** start of Stored records **

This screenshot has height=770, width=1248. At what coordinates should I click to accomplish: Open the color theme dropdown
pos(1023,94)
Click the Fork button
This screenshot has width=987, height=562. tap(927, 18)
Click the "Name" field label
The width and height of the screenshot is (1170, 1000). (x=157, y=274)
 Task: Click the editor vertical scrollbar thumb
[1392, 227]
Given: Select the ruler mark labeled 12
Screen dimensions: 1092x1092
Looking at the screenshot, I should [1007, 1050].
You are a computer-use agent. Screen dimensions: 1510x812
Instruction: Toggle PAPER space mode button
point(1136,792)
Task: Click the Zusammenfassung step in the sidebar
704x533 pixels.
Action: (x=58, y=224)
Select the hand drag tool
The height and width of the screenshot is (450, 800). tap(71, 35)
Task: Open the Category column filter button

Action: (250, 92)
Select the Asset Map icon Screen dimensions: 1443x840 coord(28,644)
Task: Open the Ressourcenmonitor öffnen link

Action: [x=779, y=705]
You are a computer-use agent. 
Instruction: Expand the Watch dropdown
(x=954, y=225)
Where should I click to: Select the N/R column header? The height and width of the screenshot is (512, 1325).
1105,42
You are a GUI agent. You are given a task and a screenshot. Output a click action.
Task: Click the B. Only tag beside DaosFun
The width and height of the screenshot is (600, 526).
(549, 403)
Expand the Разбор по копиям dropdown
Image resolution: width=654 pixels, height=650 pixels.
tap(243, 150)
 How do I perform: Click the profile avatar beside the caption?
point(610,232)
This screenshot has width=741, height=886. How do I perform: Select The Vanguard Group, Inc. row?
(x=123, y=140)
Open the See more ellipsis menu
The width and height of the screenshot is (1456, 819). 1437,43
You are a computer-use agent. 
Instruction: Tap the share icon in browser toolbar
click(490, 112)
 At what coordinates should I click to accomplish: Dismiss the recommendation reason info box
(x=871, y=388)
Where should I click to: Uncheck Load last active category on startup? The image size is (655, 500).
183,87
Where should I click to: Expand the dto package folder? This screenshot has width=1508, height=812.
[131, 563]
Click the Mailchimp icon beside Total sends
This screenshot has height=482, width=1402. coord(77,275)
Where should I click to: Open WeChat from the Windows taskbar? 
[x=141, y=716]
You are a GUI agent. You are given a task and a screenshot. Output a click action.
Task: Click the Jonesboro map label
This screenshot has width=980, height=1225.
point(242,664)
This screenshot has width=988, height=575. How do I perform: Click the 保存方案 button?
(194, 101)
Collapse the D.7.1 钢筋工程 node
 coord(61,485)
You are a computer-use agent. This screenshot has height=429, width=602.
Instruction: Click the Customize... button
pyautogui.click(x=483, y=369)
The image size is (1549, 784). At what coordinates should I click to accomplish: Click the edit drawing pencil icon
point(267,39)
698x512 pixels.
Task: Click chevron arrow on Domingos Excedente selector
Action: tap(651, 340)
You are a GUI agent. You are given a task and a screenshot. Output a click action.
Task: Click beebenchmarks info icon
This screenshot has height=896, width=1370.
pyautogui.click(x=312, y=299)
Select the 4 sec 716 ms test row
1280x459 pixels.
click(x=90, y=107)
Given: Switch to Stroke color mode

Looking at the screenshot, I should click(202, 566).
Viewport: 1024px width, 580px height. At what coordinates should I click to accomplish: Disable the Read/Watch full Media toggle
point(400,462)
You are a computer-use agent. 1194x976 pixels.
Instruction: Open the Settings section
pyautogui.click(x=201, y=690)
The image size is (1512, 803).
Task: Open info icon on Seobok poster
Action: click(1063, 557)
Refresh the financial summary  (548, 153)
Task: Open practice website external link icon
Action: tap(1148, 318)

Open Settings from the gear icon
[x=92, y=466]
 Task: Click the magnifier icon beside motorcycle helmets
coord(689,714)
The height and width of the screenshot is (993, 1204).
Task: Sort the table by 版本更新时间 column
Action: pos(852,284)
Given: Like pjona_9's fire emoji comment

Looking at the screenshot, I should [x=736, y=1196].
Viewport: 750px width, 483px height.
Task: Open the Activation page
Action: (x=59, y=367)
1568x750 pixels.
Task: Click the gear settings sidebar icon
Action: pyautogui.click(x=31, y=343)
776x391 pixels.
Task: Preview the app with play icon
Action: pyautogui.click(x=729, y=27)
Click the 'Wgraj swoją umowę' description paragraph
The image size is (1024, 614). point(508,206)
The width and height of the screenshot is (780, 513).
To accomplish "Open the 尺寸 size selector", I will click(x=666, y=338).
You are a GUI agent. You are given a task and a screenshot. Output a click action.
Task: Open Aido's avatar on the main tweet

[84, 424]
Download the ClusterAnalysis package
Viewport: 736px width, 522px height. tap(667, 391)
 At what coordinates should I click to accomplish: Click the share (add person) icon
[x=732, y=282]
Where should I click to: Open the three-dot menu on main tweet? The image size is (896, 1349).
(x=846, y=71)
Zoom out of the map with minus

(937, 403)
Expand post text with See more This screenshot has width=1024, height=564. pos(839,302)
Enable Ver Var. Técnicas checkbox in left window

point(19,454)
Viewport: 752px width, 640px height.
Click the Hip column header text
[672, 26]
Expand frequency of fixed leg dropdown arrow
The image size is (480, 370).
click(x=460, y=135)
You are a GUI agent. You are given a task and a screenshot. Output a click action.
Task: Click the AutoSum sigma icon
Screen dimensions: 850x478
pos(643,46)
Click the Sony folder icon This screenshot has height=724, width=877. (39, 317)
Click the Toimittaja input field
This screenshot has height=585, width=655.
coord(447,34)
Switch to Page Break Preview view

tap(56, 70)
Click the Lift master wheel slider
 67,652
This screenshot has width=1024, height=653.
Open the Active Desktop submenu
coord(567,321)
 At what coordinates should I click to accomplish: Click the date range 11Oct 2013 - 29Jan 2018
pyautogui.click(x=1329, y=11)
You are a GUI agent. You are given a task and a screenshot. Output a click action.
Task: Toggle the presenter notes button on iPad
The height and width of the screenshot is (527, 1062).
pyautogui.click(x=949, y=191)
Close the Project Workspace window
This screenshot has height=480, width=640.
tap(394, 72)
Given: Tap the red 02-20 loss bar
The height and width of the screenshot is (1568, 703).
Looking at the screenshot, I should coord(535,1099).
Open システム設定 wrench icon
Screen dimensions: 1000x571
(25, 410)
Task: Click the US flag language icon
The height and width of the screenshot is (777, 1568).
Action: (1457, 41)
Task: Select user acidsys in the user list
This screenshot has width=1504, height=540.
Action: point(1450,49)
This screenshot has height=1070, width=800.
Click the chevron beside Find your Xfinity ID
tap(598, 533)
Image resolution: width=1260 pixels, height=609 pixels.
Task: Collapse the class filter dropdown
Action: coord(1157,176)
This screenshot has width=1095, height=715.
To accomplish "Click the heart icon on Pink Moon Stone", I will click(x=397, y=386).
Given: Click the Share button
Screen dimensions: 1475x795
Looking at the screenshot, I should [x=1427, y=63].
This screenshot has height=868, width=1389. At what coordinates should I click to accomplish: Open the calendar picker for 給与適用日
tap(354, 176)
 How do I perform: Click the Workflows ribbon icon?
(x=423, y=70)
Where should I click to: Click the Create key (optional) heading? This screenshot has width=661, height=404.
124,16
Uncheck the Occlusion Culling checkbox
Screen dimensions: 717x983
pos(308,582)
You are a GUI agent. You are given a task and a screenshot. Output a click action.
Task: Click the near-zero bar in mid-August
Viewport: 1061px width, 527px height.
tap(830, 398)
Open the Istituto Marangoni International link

** end of Stored records **

→ **Aim**
Rewrite all of the rows above with "Fork button" replaced by "Star button" and everything else left unchanged.

→ **Worked solution**
This screenshot has height=770, width=1248. At what coordinates should I click to accomplish: Open the color theme dropdown
pos(1023,94)
Click the Star button
This screenshot has width=987, height=562. tap(927, 18)
Click the "Name" field label
The width and height of the screenshot is (1170, 1000). (x=157, y=274)
 Task: Click the editor vertical scrollbar thumb
[1392, 227]
Given: Select the ruler mark labeled 12
Screen dimensions: 1092x1092
Looking at the screenshot, I should [1007, 1050].
You are a computer-use agent. Screen dimensions: 1510x812
Instruction: Toggle PAPER space mode button
point(1136,792)
Task: Click the Zusammenfassung step in the sidebar
704x533 pixels.
Action: (x=58, y=224)
Select the hand drag tool
The height and width of the screenshot is (450, 800). tap(71, 35)
Task: Open the Category column filter button

Action: (250, 92)
Select the Asset Map icon Screen dimensions: 1443x840 coord(28,644)
Task: Open the Ressourcenmonitor öffnen link

Action: [x=779, y=705]
You are a computer-use agent. 
Instruction: Expand the Watch dropdown
(x=954, y=225)
Where should I click to: Select the N/R column header? The height and width of the screenshot is (512, 1325).
1105,42
You are a GUI agent. You are given a task and a screenshot. Output a click action.
Task: Click the B. Only tag beside DaosFun
The width and height of the screenshot is (600, 526).
(549, 403)
Expand the Разбор по копиям dropdown
Image resolution: width=654 pixels, height=650 pixels.
tap(243, 150)
 How do I perform: Click the profile avatar beside the caption?
point(610,232)
This screenshot has width=741, height=886. How do I perform: Select The Vanguard Group, Inc. row?
(x=123, y=140)
Open the See more ellipsis menu
The width and height of the screenshot is (1456, 819). 1437,43
You are a computer-use agent. 
Instruction: Tap the share icon in browser toolbar
click(490, 112)
 At what coordinates should I click to accomplish: Dismiss the recommendation reason info box
(x=871, y=388)
Where should I click to: Uncheck Load last active category on startup? The image size is (655, 500).
183,87
Where should I click to: Expand the dto package folder? This screenshot has width=1508, height=812.
[131, 563]
Click the Mailchimp icon beside Total sends
This screenshot has height=482, width=1402. coord(77,275)
Where should I click to: Open WeChat from the Windows taskbar? 
[x=141, y=716]
You are a GUI agent. You are given a task and a screenshot. Output a click action.
Task: Click the Jonesboro map label
This screenshot has width=980, height=1225.
point(242,664)
This screenshot has width=988, height=575. How do I perform: Click the 保存方案 button?
(194, 101)
Collapse the D.7.1 钢筋工程 node
 coord(61,485)
You are a computer-use agent. This screenshot has height=429, width=602.
Instruction: Click the Customize... button
pyautogui.click(x=483, y=369)
The image size is (1549, 784). At what coordinates should I click to accomplish: Click the edit drawing pencil icon
point(267,39)
698x512 pixels.
Task: Click chevron arrow on Domingos Excedente selector
Action: tap(651, 340)
You are a GUI agent. You are given a task and a screenshot. Output a click action.
Task: Click beebenchmarks info icon
This screenshot has height=896, width=1370.
pyautogui.click(x=312, y=299)
Select the 4 sec 716 ms test row
1280x459 pixels.
click(x=90, y=107)
Given: Switch to Stroke color mode

Looking at the screenshot, I should click(202, 566).
Viewport: 1024px width, 580px height. At what coordinates should I click to accomplish: Disable the Read/Watch full Media toggle
point(400,462)
You are a computer-use agent. 1194x976 pixels.
Instruction: Open the Settings section
pyautogui.click(x=201, y=690)
The image size is (1512, 803).
Task: Open info icon on Seobok poster
Action: click(1063, 557)
Refresh the financial summary  (548, 153)
Task: Open practice website external link icon
Action: tap(1148, 318)

Open Settings from the gear icon
[x=92, y=466]
 Task: Click the magnifier icon beside motorcycle helmets
coord(689,714)
The height and width of the screenshot is (993, 1204).
Task: Sort the table by 版本更新时间 column
Action: pos(852,284)
Given: Like pjona_9's fire emoji comment

Looking at the screenshot, I should [x=736, y=1196].
Viewport: 750px width, 483px height.
Task: Open the Activation page
Action: (x=59, y=367)
1568x750 pixels.
Task: Click the gear settings sidebar icon
Action: pyautogui.click(x=31, y=343)
776x391 pixels.
Task: Preview the app with play icon
Action: pyautogui.click(x=729, y=27)
Click the 'Wgraj swoją umowę' description paragraph
The image size is (1024, 614). point(508,206)
The width and height of the screenshot is (780, 513).
To accomplish "Open the 尺寸 size selector", I will click(x=666, y=338).
You are a GUI agent. You are given a task and a screenshot. Output a click action.
Task: Open Aido's avatar on the main tweet

[84, 424]
Download the ClusterAnalysis package
Viewport: 736px width, 522px height. tap(667, 391)
 At what coordinates should I click to accomplish: Click the share (add person) icon
[x=732, y=282]
Where should I click to: Open the three-dot menu on main tweet? The image size is (896, 1349).
(x=846, y=71)
Zoom out of the map with minus

(937, 403)
Expand post text with See more This screenshot has width=1024, height=564. pos(839,302)
Enable Ver Var. Técnicas checkbox in left window

point(19,454)
Viewport: 752px width, 640px height.
Click the Hip column header text
[672, 26]
Expand frequency of fixed leg dropdown arrow
The image size is (480, 370).
click(x=460, y=135)
You are a GUI agent. You are given a task and a screenshot. Output a click action.
Task: Click the AutoSum sigma icon
Screen dimensions: 850x478
pos(643,46)
Click the Sony folder icon This screenshot has height=724, width=877. (39, 317)
Click the Toimittaja input field
This screenshot has height=585, width=655.
coord(447,34)
Switch to Page Break Preview view

tap(56, 70)
Click the Lift master wheel slider
 67,652
This screenshot has width=1024, height=653.
Open the Active Desktop submenu
coord(567,321)
 At what coordinates should I click to accomplish: Click the date range 11Oct 2013 - 29Jan 2018
pyautogui.click(x=1329, y=11)
You are a GUI agent. You are given a task and a screenshot. Output a click action.
Task: Toggle the presenter notes button on iPad
The height and width of the screenshot is (527, 1062).
pyautogui.click(x=949, y=191)
Close the Project Workspace window
This screenshot has height=480, width=640.
tap(394, 72)
Given: Tap the red 02-20 loss bar
The height and width of the screenshot is (1568, 703).
Looking at the screenshot, I should coord(535,1099).
Open システム設定 wrench icon
Screen dimensions: 1000x571
(25, 410)
Task: Click the US flag language icon
The height and width of the screenshot is (777, 1568).
Action: (1457, 41)
Task: Select user acidsys in the user list
This screenshot has width=1504, height=540.
Action: point(1450,49)
This screenshot has height=1070, width=800.
Click the chevron beside Find your Xfinity ID
tap(598, 533)
Image resolution: width=1260 pixels, height=609 pixels.
Task: Collapse the class filter dropdown
Action: coord(1157,176)
This screenshot has width=1095, height=715.
To accomplish "Click the heart icon on Pink Moon Stone", I will click(x=397, y=386).
Given: Click the Share button
Screen dimensions: 1475x795
Looking at the screenshot, I should [x=1427, y=63].
This screenshot has height=868, width=1389. At what coordinates should I click to accomplish: Open the calendar picker for 給与適用日
tap(354, 176)
 How do I perform: Click the Workflows ribbon icon?
(x=423, y=70)
Where should I click to: Click the Create key (optional) heading? This screenshot has width=661, height=404.
124,16
Uncheck the Occlusion Culling checkbox
Screen dimensions: 717x983
pos(308,582)
You are a GUI agent. You are given a task and a screenshot. Output a click action.
Task: Click the near-zero bar in mid-August
Viewport: 1061px width, 527px height.
tap(830, 398)
Open the Istituto Marangoni International link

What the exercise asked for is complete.